● 文書の抜粋:
治療を要するかどうかを判断する必要があります

Q.そもそも「大腸ポリープ」って何?

A.五層構造になっている大腸の一番内側にある部分を粘膜層と言います。その粘膜層の一部がイボのように隆起し、周りより高くなっているものを「大腸ポリープ」と呼びます。種類にもよりますが、周りの粘膜と同色調のものや発赤したものなどがよく見られます。発赤(赤みを帯びている)しているということは、出血やうっ血、血管増生の可能性があります。その他、まれに平坦のものや陥凹しているものもあります。

Q.どうしてポリープができるの?

A.家族歴や体質、遺伝素因、食生活などによっても大腸にポリープができやすい方とそうでない方もいますが、一般的には40歳以上の方にできやすくなる傾向があります。加齢や食事の欧米化もリスク要因のひとつと言われています。一方で、野菜摂取や適度な運動をすることはポリープを作りにくい体を作るとも言われています。

Q.大腸ポリープがあるとどんな症状があるの?

A.内視鏡で切除できる程度のポリープに関しては、基本的にはほとんど症状はありません。しかし、ポリープが大きくなりすぎると出血をしたり、腸の内腔が狭くなってお腹の張りを強く感じたり、腸閉塞や便秘、便が細くなることもあります。そのような症状が出る段階になるとかなり進行していると考えられ、内視鏡による治療は難しいケースが多いです。

Q.大腸ポリープにはどんな特徴や種類があるの?

A.大腸ポリープは大きく分けると二種類あります。

腫瘍性ポリープ

良性と悪性とがあります。
良性腫瘍は腺腫と呼ばれるもので、前癌病変です。
一方、悪性腫瘍とはいわゆる大腸癌です。
どちらも血管の増生があるので一般的には赤く見えることが多いです。

非腫瘍性ポリープ

頻度として一番多いものは過形成性ポリープと呼ばれるものです。
健常粘膜と同じ成分が増生しているものです。

● データ欄:
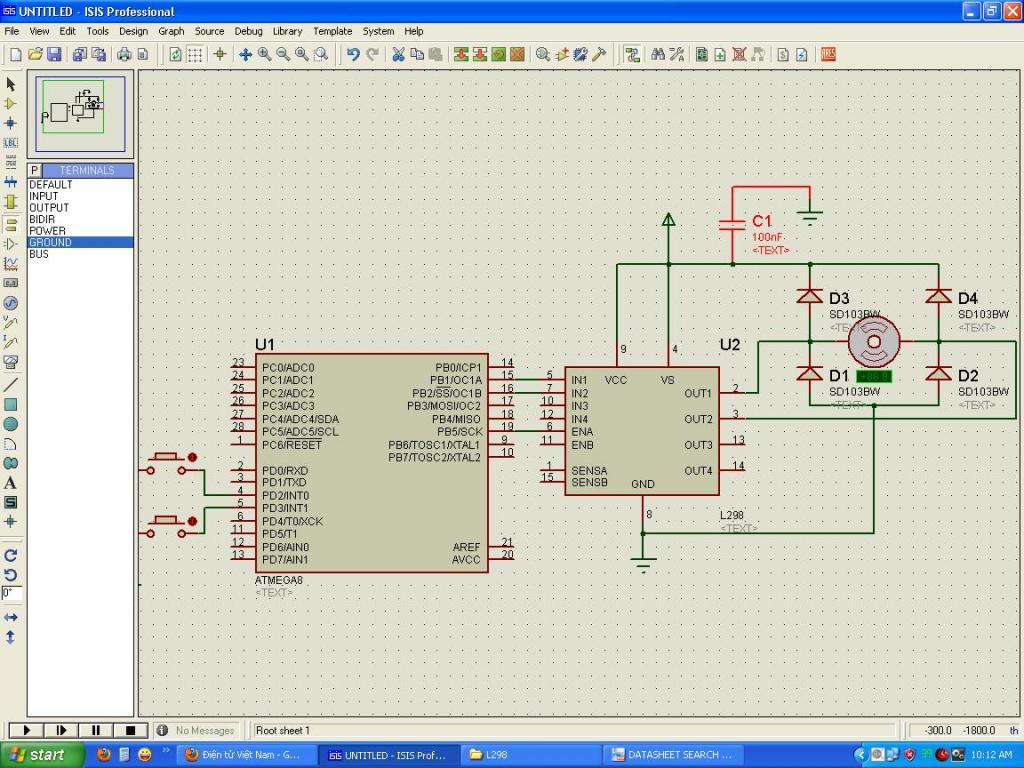The height and width of the screenshot is (768, 1024).
Task: Click the overview thumbnail preview
Action: 80,113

● 演習の指示:
1. 大腸ポリープの抜粋のうち、「Q.どうしてポリープができるの?」から「A.大腸ポリープは大きく分けると二種類あります。」までの範囲(両端を含む)を、「内視鏡」を「大腸カメラ」に変えて書き直してください。
2. 大腸ポリープの抜粋の続きを書いてください。
データは本文とは関係ありません。

● 演習の解答:
1.
Q.どうしてポリープができるの?

A.家族歴や体質、遺伝素因、食生活などによっても大腸にポリープができやすい方とそうでない方もいますが、一般的には40歳以上の方にできやすくなる傾向があります。加齢や食事の欧米化もリスク要因のひとつと言われています。一方で、野菜摂取や適度な運動をすることはポリープを作りにくい体を作るとも言われています。

Q.大腸ポリープがあるとどんな症状があるの?

A.大腸カメラで切除できる程度のポリープに関しては、基本的にはほとんど症状はありません。しかし、ポリープが大きくなりすぎると出血をしたり、腸の内腔が狭くなってお腹の張りを強く感じたり、腸閉塞や便秘、便が細くなることもあります。そのような症状が出る段階になるとかなり進行していると考えられ、大腸カメラによる治療は難しいケースが多いです。

Q.大腸ポリープにはどんな特徴や種類があるの?

A.大腸ポリープは大きく分けると二種類あります。

2.
基本的には良性で、昔は癌化しないものと考えられていましたが、近年は大きくなったものが悪性腫瘍に転化したという報告例もありますので、サイズが大きい場合には切除や治療が必要と考えられるようになってきています。

その他、炎症を繰り返す炎症性ポリープも多くみられます。

Q.どういう治療が必要となるの?

A.内視鏡によるポリープの切除が身体への負担を最小限に抑えられる治療です。10mm以下の小さなポリープに関しては、通電しない切除方法を用い、合併症と出血を最小限に抑えます。10mmを超える大きさのポリープに関しては、電気を用いて焼き切るような通電性治療を行います。どちらも日帰りにて切除可能です。また、内視鏡での治療が難しいサイズのポリープは、専門の医療機関に入院し、外科で手術を行うこととなります。大腸粘膜には痛いを感じる神経がないので、内視鏡切除による痛みを感じることは基本的にありませんが、腸内に空気を注入する際にお腹の張りを感じることはあります。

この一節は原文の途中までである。